Blocked or Broken? Automatically Detecting When Privacy Interventions Break Websites
Michael Smith (University of California, San Diego), Peter Snyder (Brave Software), Moritz Haller (Brave Software), Benjamin Livshits (Brave Software, Imperial College of London), Deian Stefan (University of California, San Diego), Hamed Haddadi (Brave Software, Imperial College of London) | Privacy
A core problem in the development and maintenance of crowdsourced filter lists is that their maintainers cannot confidently predict whether (and where) a new filter list rule will break websites. The enormity of the Web prevents filter list authors from broadly understanding the compatibility impact of a new blocking rule before shipping it to millions of users. This severely limits the benefits of filter-list-based content blocking: filter lists are both overly conservative (i.e. rules are tailored narrowly to reduce the risk of breaking things) and error-prone (i.e. blocking tools still break large numbers of sites). To scale to the size and scope of the Web, filter list authors need something better than the current status quo of user reports and manual review, to stop breakage before it has a chance to make it to end users.

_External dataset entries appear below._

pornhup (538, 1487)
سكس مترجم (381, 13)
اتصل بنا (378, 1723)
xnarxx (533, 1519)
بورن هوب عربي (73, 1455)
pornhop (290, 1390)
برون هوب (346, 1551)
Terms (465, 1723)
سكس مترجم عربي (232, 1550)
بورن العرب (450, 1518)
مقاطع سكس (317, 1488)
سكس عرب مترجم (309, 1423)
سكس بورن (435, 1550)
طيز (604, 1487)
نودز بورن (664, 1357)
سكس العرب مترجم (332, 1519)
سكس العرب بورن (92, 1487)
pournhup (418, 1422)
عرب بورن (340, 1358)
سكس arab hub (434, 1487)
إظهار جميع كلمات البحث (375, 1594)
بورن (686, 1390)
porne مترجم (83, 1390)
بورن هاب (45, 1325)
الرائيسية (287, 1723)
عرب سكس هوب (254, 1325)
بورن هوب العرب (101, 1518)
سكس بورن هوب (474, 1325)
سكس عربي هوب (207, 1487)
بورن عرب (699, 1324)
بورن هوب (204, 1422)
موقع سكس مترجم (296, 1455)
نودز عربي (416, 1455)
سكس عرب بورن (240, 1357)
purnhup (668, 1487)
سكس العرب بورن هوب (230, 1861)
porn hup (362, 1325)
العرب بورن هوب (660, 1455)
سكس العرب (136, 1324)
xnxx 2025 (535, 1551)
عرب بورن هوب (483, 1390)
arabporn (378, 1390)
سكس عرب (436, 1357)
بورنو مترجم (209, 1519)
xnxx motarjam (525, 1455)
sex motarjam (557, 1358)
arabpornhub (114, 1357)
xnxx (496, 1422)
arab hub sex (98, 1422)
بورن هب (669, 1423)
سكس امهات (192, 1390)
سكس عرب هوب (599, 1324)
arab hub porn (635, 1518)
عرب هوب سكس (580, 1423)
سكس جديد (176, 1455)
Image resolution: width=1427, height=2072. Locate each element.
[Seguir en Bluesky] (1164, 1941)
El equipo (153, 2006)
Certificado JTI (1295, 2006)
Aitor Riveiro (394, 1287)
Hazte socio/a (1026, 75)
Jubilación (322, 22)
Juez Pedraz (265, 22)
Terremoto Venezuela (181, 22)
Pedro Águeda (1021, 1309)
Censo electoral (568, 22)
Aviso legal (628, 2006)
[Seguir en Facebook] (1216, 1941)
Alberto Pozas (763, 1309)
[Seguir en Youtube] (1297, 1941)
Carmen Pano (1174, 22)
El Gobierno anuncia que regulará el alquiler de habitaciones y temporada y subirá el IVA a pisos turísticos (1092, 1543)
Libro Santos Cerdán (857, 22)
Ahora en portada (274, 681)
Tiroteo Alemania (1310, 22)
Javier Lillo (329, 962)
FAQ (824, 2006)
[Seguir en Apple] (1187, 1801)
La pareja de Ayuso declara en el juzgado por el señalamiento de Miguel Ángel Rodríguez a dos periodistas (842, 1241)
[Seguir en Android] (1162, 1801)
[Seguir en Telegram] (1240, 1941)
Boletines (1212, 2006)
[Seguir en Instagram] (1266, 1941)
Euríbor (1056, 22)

In this work, we design and implement the first auto- mated system for predicting when a filter list rule breaks a website. We build a classifier, trained on a dataset generated by a combination of compatibility data extracted from the EasyList filter project and novel browser instrumentation, and find that our classifier is accurate to practical levels (AUC 0.88). Our open-source system requires no human interaction when assessing the compatibility risk of a proposed privacy intervention. We also present the 40 page behaviors that most predict breakage in observed websites.